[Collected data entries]

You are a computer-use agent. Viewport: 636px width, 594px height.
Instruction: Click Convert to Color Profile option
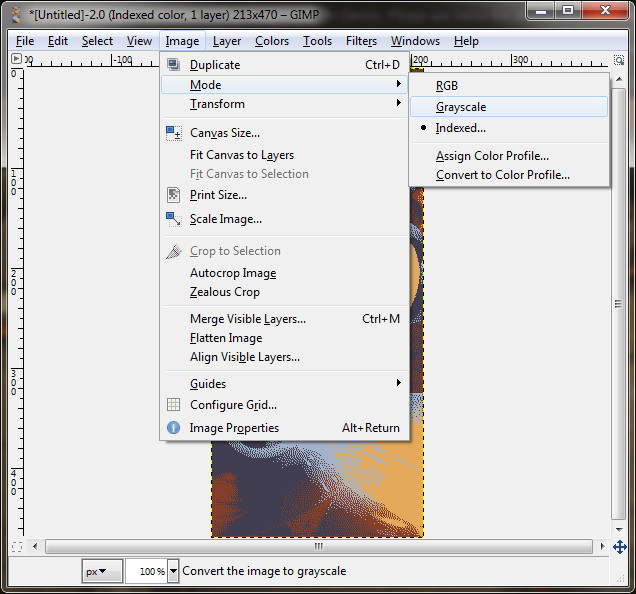click(502, 175)
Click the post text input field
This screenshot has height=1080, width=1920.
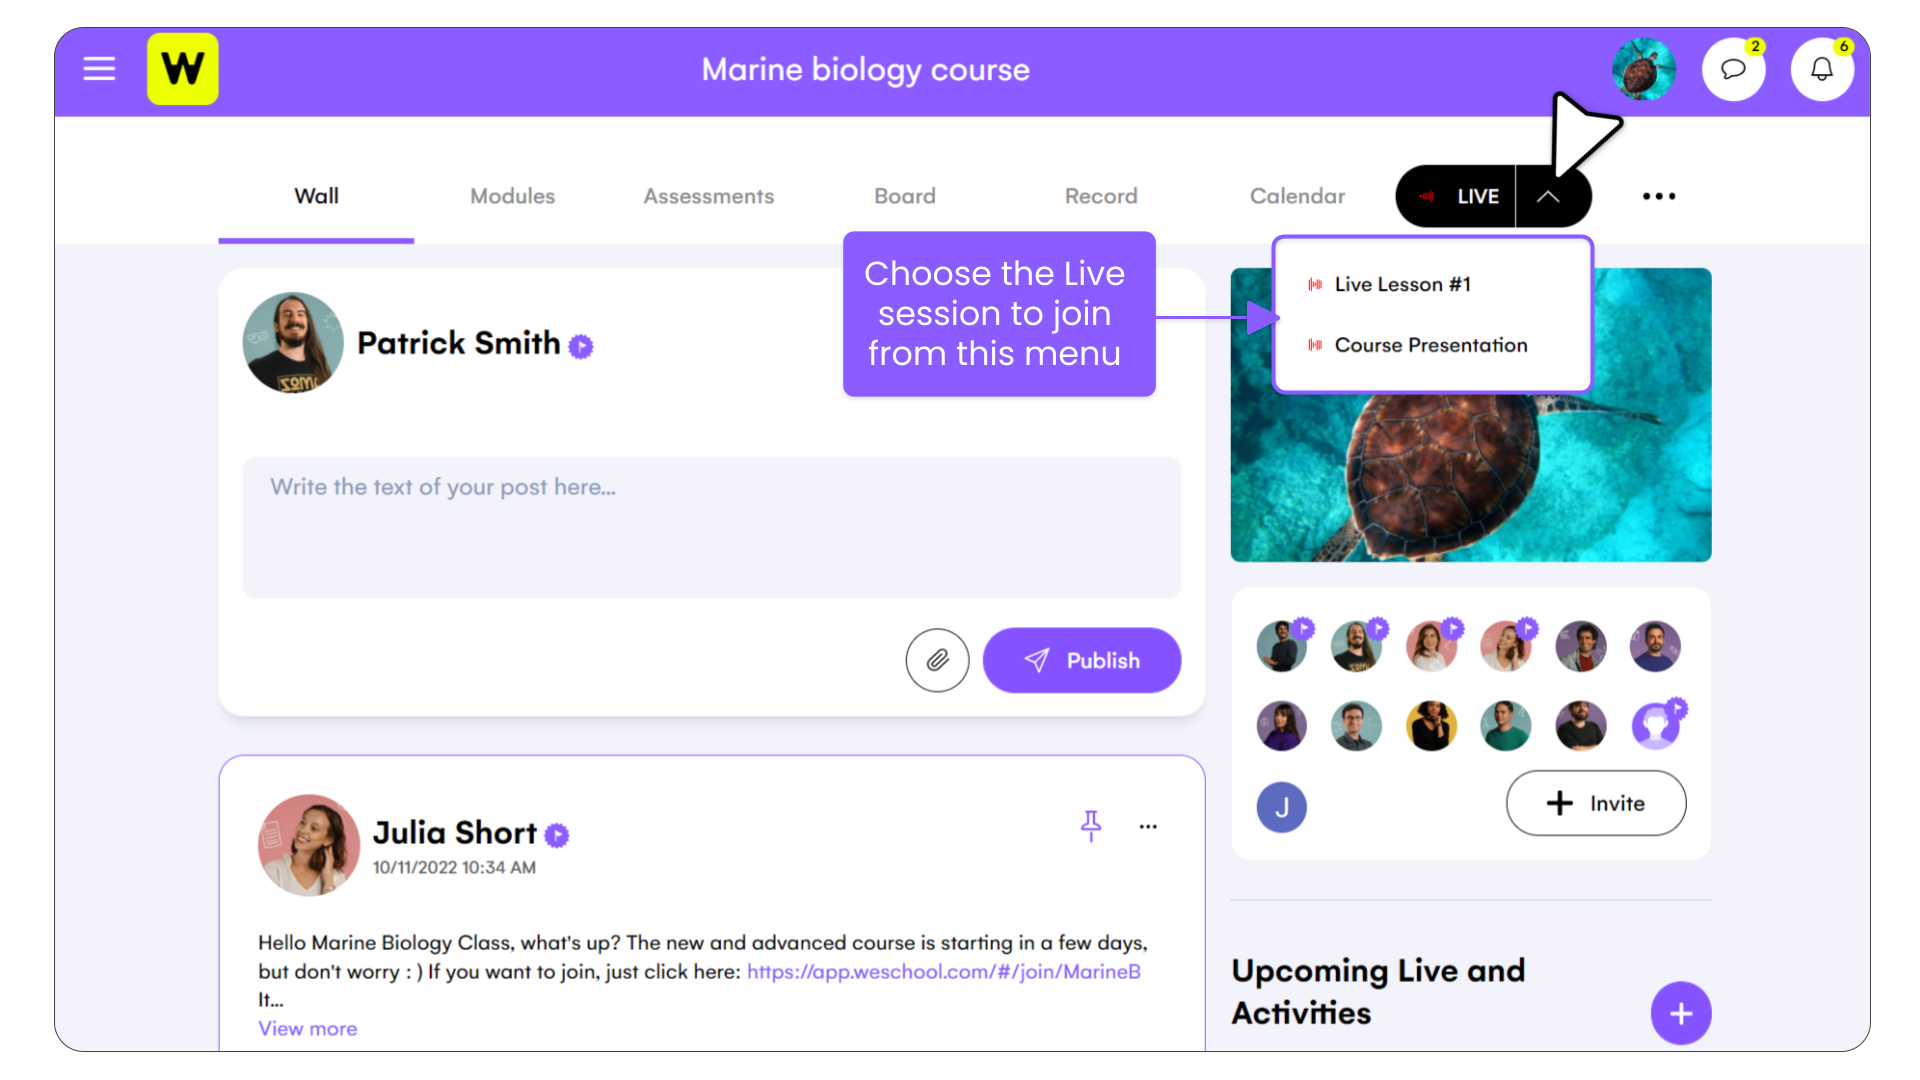[x=712, y=528]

-- Your instructions --
Reproduce all of the entries exactly as they appear, though any picture they include must be omitted.

-- Solution to the problem --
You are a computer-use agent. Viewport: 636px width, 594px height.
Instruction: Click Convert to Color Profile option
click(502, 175)
Click the post text input field
This screenshot has height=1080, width=1920.
[x=712, y=528]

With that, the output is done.